Lionsgate, AccessIT sign print fee deal
Phase 2 negotiations have also begunDigital cinema integrator Access Integrated Technologies has formalized a virtual print fee deal with Lionsgate.
Per the new agreement, Lionsgate will provide movies to digital cinema equipped theaters in AccessIT's Phase 1 digital cinema program -- which encompasses slightly more than 3,700 screens -- and will pay VPFs under a long-term agreement similar to those signed by all the other major studios. The 10-year deal extends to November 2017.
Since October of 2006, Lionsgate has provided 23 digital titles for AccessIT's Phase 1 network of exhibitors and paid VPFs. This agreement serves to formalize the distributor's intent to supply movies in the future, and to pay VPFs according to a set schedule. Lionsgate expects to distribute 18 films this year.

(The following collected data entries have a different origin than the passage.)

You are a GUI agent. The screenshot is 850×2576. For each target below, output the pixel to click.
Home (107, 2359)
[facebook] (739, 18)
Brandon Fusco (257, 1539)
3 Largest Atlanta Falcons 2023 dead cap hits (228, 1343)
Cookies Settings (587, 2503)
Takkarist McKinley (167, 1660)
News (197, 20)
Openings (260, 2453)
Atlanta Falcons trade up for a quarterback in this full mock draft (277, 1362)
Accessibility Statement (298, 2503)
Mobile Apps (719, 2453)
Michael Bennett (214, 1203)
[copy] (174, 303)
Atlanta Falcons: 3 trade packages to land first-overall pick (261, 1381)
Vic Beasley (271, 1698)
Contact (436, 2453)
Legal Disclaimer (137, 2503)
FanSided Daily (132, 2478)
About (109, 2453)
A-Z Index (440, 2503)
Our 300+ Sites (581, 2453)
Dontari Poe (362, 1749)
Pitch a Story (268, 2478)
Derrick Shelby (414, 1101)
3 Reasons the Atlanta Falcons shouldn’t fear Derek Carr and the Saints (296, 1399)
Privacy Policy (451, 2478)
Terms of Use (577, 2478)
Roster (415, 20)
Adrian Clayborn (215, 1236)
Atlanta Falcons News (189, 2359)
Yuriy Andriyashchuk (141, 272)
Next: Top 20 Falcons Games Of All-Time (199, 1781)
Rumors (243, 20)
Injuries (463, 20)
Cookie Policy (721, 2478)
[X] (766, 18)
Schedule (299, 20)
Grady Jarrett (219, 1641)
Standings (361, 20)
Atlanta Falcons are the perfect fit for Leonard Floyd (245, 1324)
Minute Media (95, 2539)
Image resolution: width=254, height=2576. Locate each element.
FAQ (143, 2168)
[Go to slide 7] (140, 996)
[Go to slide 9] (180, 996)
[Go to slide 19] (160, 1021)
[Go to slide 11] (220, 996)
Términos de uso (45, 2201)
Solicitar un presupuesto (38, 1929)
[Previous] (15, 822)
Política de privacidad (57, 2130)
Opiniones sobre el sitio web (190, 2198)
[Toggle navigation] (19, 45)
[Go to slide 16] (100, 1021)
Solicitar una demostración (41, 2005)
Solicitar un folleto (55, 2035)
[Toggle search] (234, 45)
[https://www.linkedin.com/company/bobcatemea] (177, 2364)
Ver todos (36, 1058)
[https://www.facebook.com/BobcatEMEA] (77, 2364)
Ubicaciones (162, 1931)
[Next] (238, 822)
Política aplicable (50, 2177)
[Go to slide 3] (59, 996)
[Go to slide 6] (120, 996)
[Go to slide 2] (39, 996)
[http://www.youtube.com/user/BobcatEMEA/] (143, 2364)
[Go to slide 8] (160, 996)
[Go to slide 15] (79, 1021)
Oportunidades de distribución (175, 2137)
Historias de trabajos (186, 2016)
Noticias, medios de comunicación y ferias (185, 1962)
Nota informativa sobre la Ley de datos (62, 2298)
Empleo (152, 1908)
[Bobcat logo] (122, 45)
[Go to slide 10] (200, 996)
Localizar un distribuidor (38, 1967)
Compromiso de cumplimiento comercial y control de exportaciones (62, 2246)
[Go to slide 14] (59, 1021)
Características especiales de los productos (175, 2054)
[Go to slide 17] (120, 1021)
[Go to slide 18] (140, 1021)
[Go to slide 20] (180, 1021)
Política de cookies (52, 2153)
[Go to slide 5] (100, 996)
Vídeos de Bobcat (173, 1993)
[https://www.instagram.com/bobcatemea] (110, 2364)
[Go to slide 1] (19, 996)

AccessIT and Lionsgate have also begun negotiations on a Phase 2 agreement, which incorporates virtual print fee deals that already have been established with Disney, Fox, Paramount and Universal, which have committed to provide movies to as many as 10,000 digital-cinema systems in the U.S. and Canada. The Phase 2 plan includes the majority of Cinema Buying Group's 8,000 screens. AccessIT CEO Bud Mayo said the company is making "excellent progress" toward securing debt financing based on the VPF model, and Phase 2 deployment is scheduled to begin in July.
Lionsgate is also in VPF deal negotiations with other digital cinema integrators.
"We're very bullish on the future of digital exhibition and we want to be on the forefront, along with the major studios, in expanding it through North America," said Steve Rothenberg, president of domestic distribution at Lionsgate.
There are nearly 5,000 digital cinema screens currently installed in North America, out of a total number of screens estimated to be around 39,000. Deployment deals generally rely on a VPF model through which studios contribute an agreed fee per screen, per movie to offset exhibitors' installation costs. There has been a lot of attention on this subject during the past week, as a number of deal negotiations with some of the major studios have been at an impasse over the financials.